Saved data entries
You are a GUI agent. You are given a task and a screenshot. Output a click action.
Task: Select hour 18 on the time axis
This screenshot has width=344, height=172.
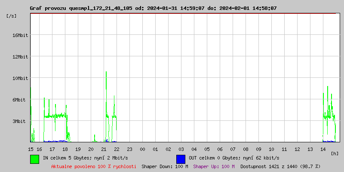(65, 149)
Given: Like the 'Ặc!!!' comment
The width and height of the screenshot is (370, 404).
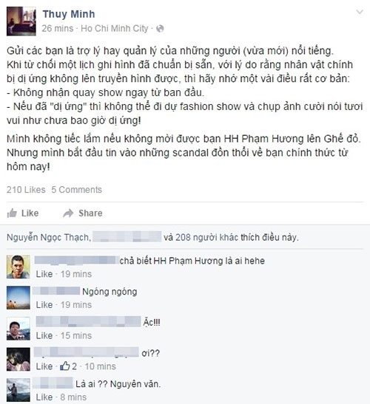Looking at the screenshot, I should [x=44, y=336].
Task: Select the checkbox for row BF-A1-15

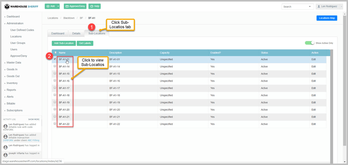Action: pos(55,73)
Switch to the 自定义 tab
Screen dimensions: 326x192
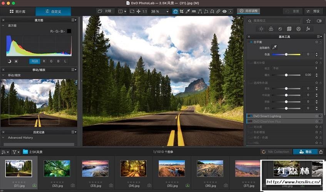coord(53,12)

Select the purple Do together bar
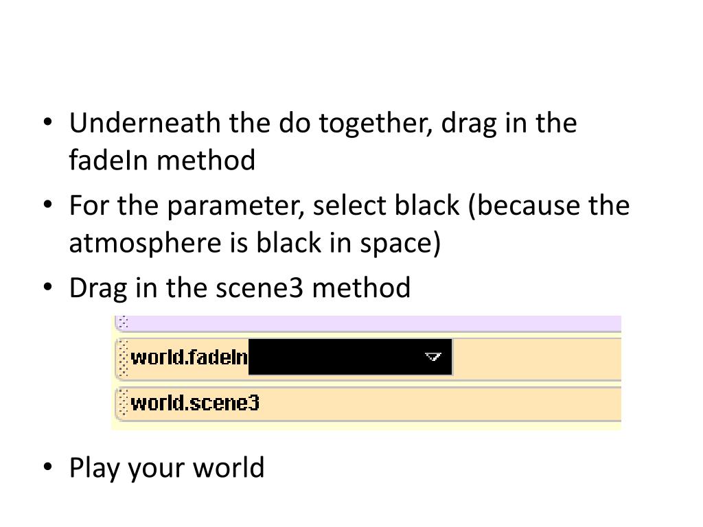(x=368, y=323)
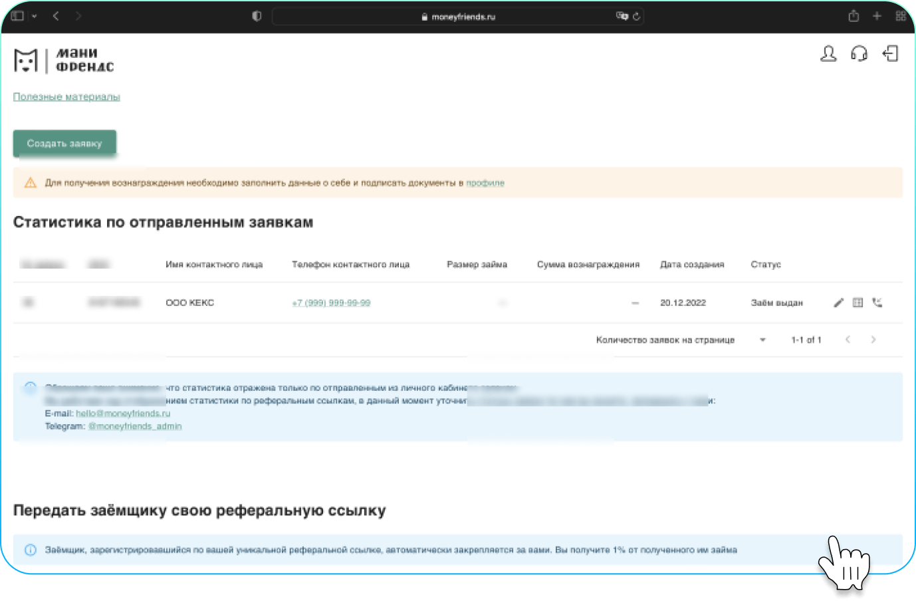Click the logout door icon
The image size is (916, 601).
pyautogui.click(x=890, y=54)
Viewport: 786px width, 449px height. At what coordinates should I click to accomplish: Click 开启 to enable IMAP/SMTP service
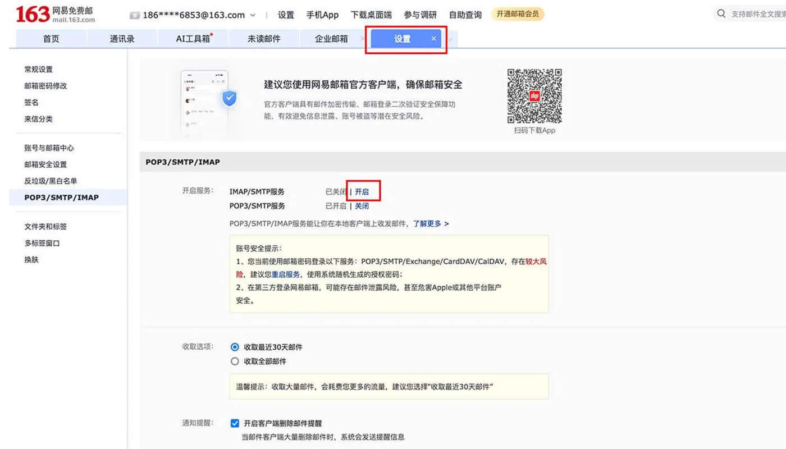tap(362, 191)
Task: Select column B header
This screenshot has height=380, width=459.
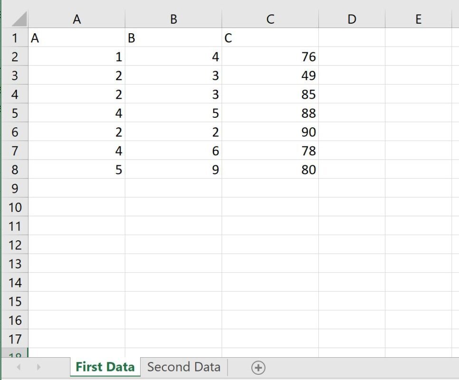Action: (173, 19)

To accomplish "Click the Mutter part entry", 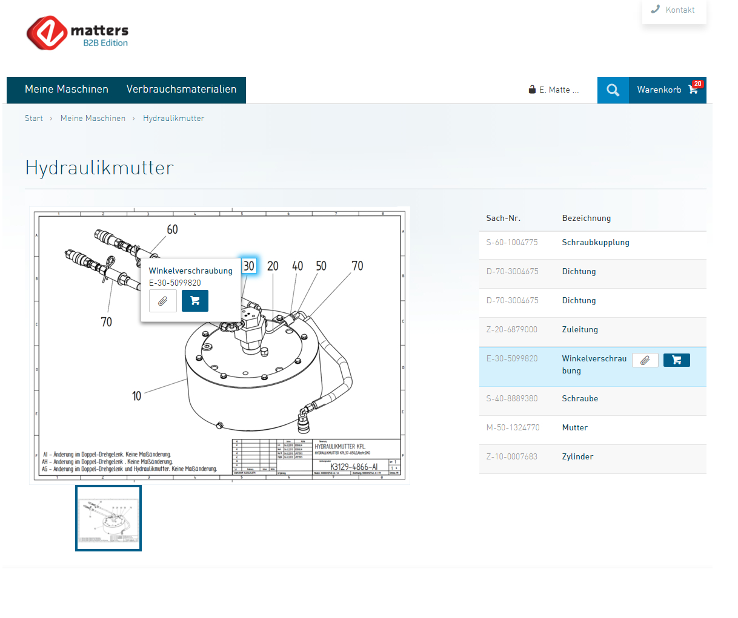I will pos(574,428).
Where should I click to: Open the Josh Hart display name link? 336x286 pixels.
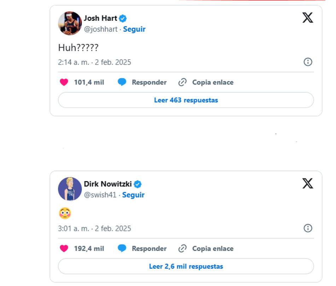click(x=100, y=18)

REQUIREMENT
Your answer must be the lines above from the one holding "Screen dimensions: 326x192" up to and including the one holding "Task: Select column B header", exact and with no pictures.

FINISHED TASK
Screen dimensions: 326x192
coord(53,12)

Select the purple Do together bar
(x=368, y=323)
Click the logout door icon
The image size is (916, 601).
pyautogui.click(x=890, y=54)
Viewport: 786px width, 449px height. At what coordinates should I click to accomplish: Click 开启 to enable IMAP/SMTP service
tap(362, 191)
Task: Select column B header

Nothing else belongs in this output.